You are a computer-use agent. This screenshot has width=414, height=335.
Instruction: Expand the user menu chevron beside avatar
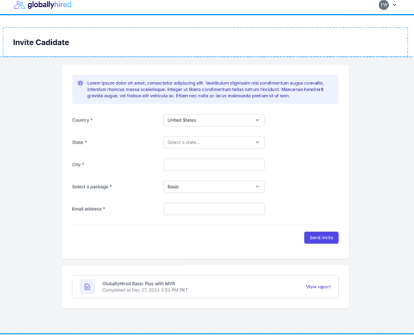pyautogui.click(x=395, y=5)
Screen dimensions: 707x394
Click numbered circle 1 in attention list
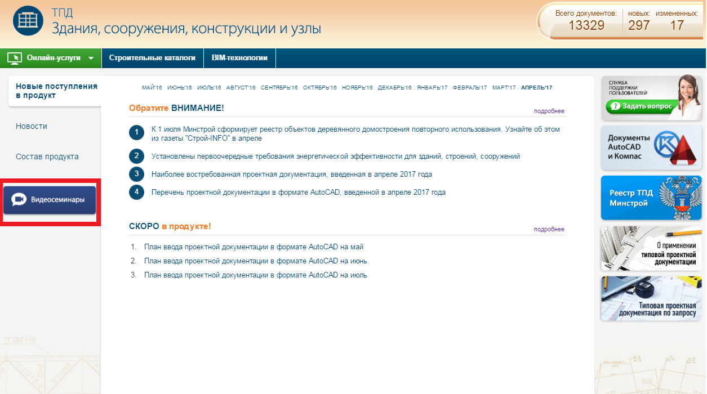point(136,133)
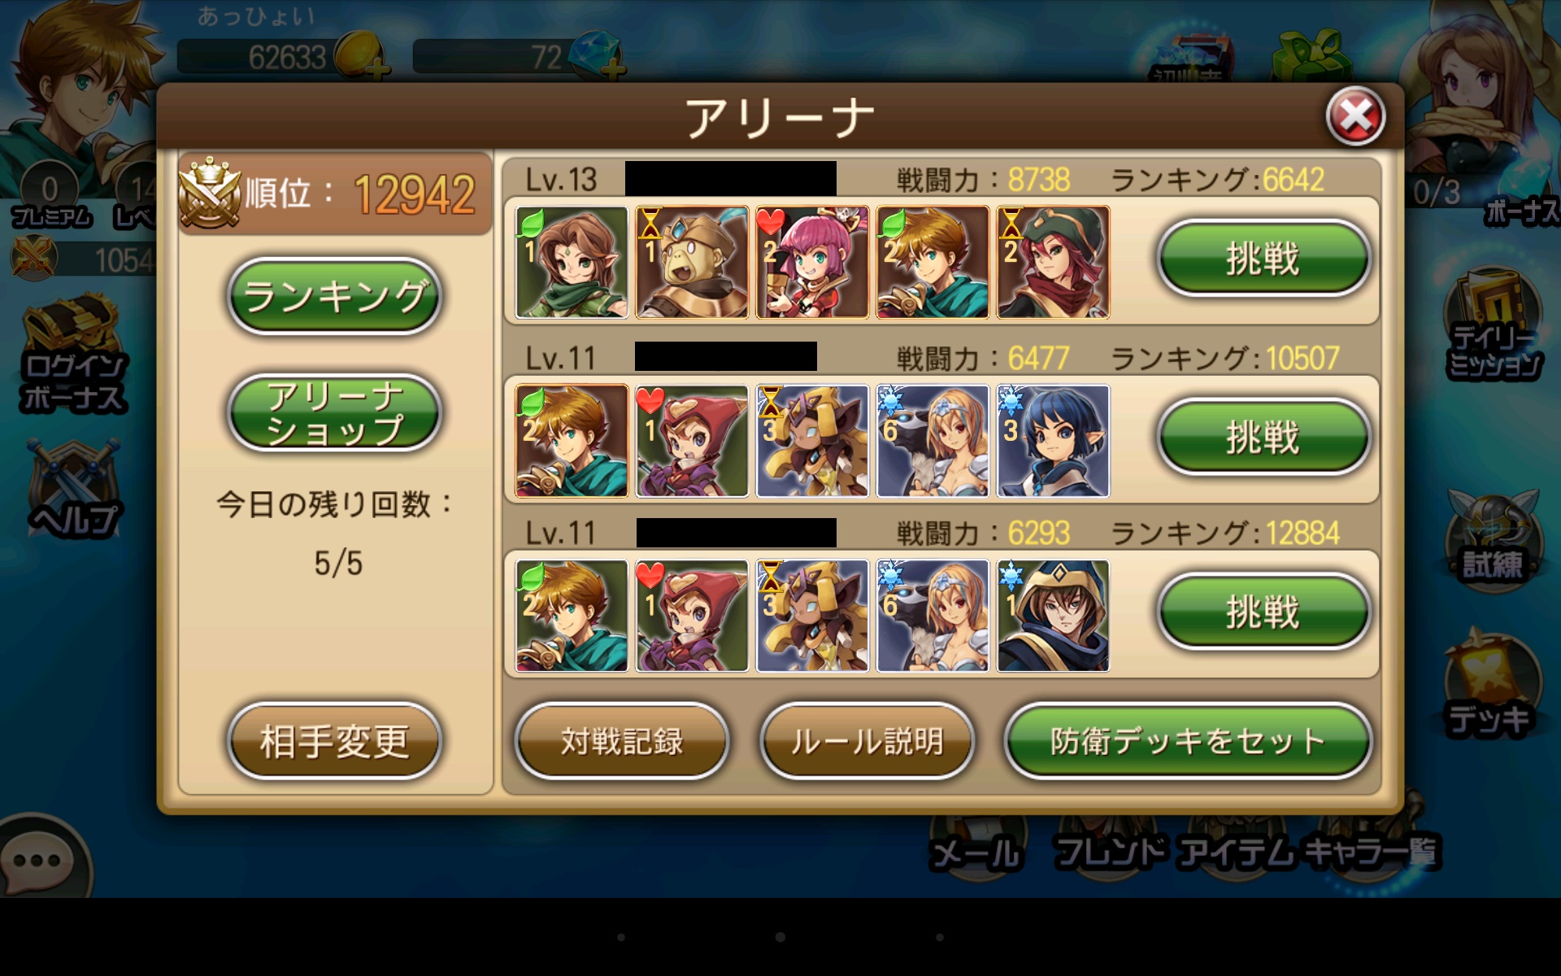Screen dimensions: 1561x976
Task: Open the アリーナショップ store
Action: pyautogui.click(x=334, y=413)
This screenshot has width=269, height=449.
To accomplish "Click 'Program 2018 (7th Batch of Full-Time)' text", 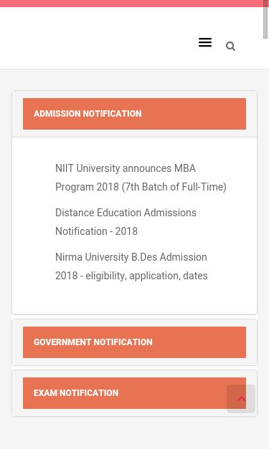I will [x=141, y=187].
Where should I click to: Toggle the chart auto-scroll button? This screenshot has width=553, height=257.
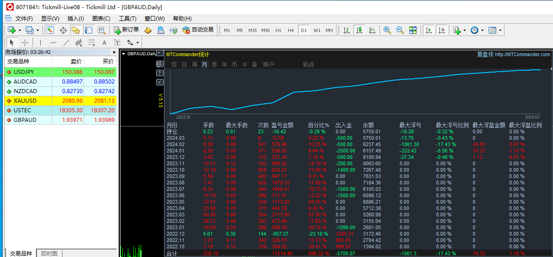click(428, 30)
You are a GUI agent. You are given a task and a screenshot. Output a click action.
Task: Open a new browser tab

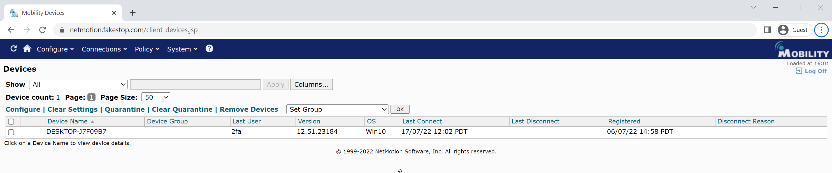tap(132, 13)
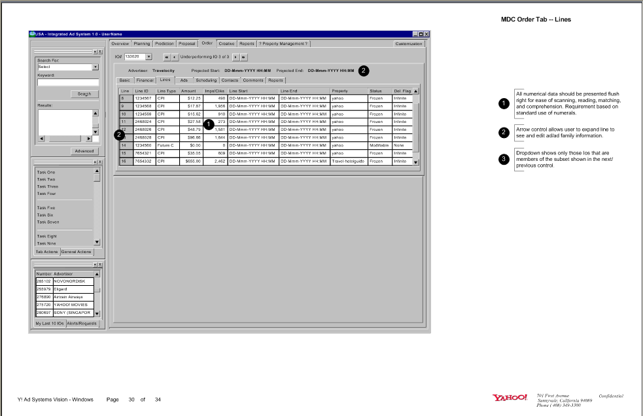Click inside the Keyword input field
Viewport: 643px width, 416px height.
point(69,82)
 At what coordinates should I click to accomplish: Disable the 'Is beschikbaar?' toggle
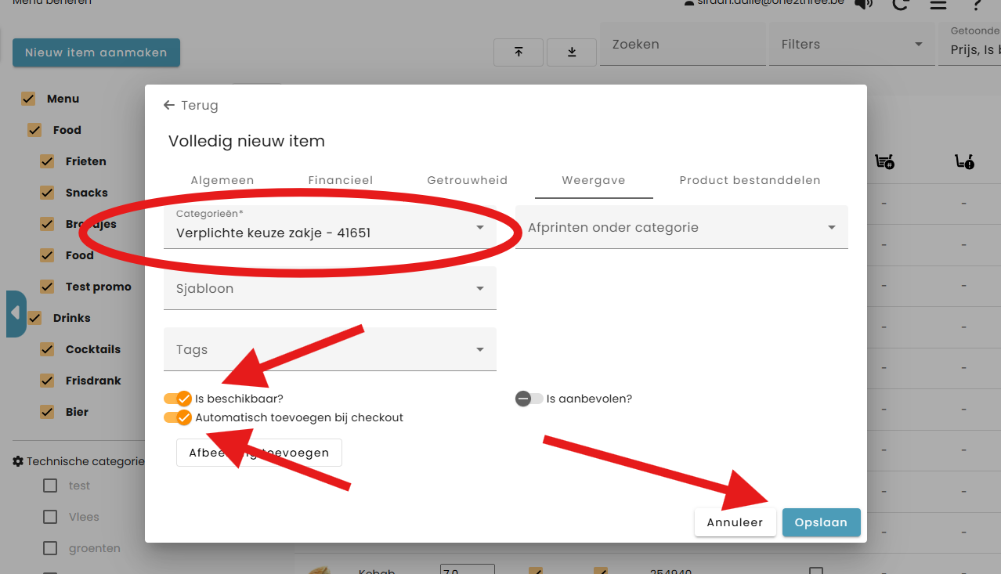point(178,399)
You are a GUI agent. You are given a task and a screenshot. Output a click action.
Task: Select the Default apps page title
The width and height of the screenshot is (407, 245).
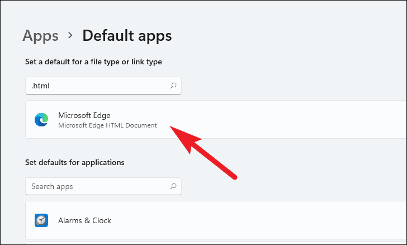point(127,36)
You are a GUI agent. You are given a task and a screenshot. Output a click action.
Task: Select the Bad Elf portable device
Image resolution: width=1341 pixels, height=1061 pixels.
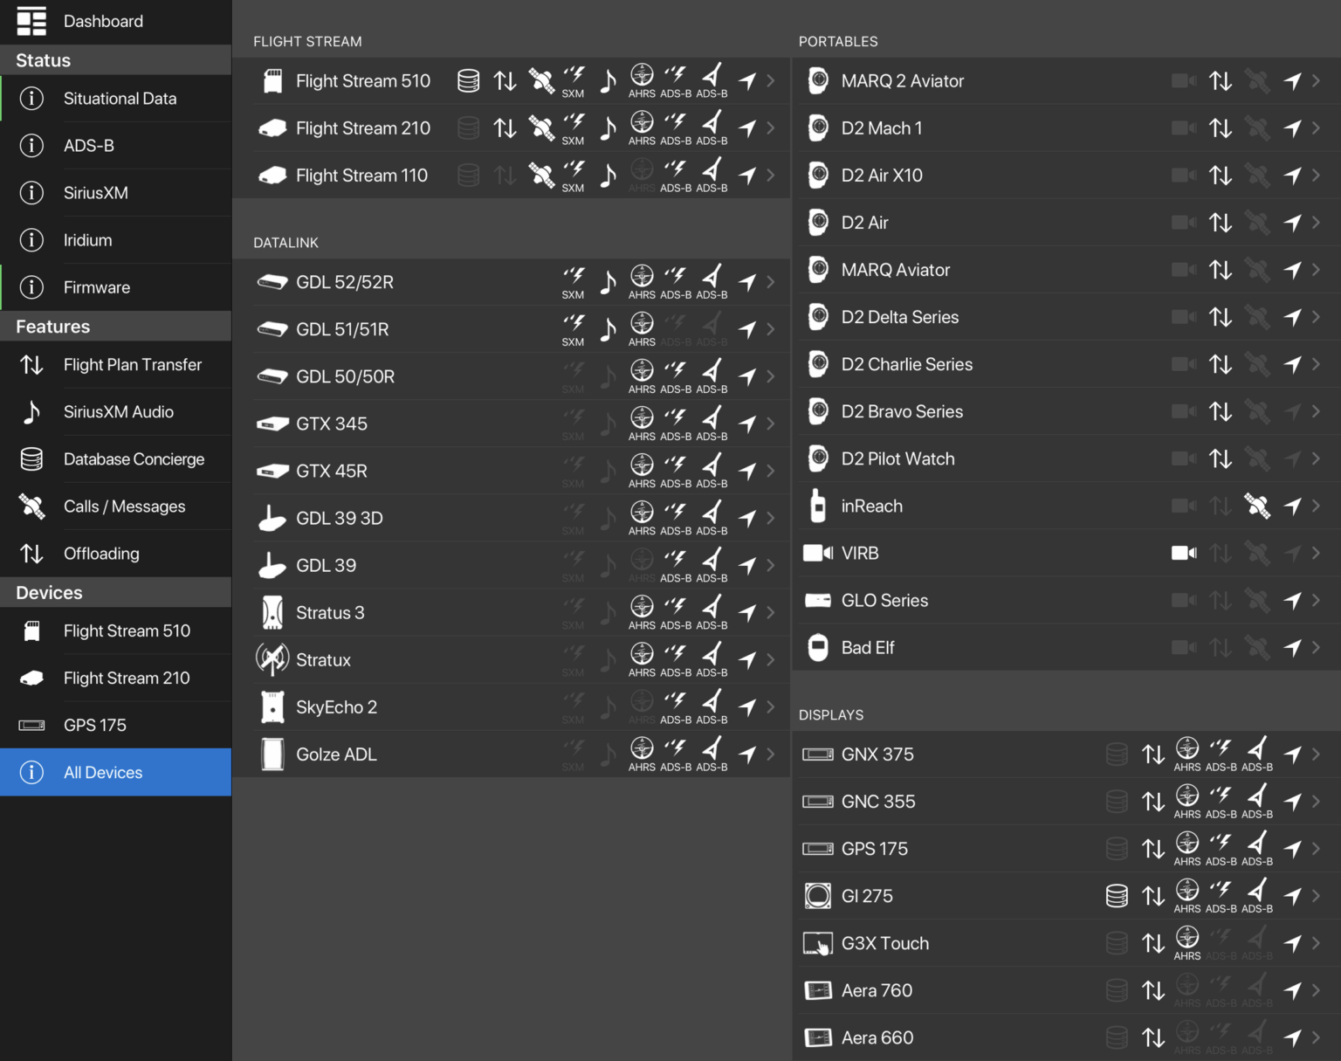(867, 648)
________
• **PROBLEM STATEMENT**: An exact copy is required of the lines from the one holding "Where should I" to the end of the entries above, both included; no pictures belong in it.

• **EXPECTED ANSWER**:
Where should I click to: Toggle the chart auto-scroll button? This screenshot has width=553, height=257.
click(428, 30)
You are a GUI agent. You are given a task and a screenshot. Output a click action.
Task: Open a new browser tab

tap(132, 13)
Click inside the Keyword input field
Viewport: 643px width, 416px height.
point(69,82)
 At what coordinates should I click to accomplish: Disable the 'Is beschikbaar?' toggle
point(178,399)
You are a GUI agent. You are given a task and a screenshot. Output a click action.
Task: Select the Default apps page title
The width and height of the screenshot is (407, 245).
point(127,36)
You are a GUI agent. You are given a task and a screenshot. Output a click action.
Task: Select the Bad Elf portable device
Image resolution: width=1341 pixels, height=1061 pixels.
(867, 648)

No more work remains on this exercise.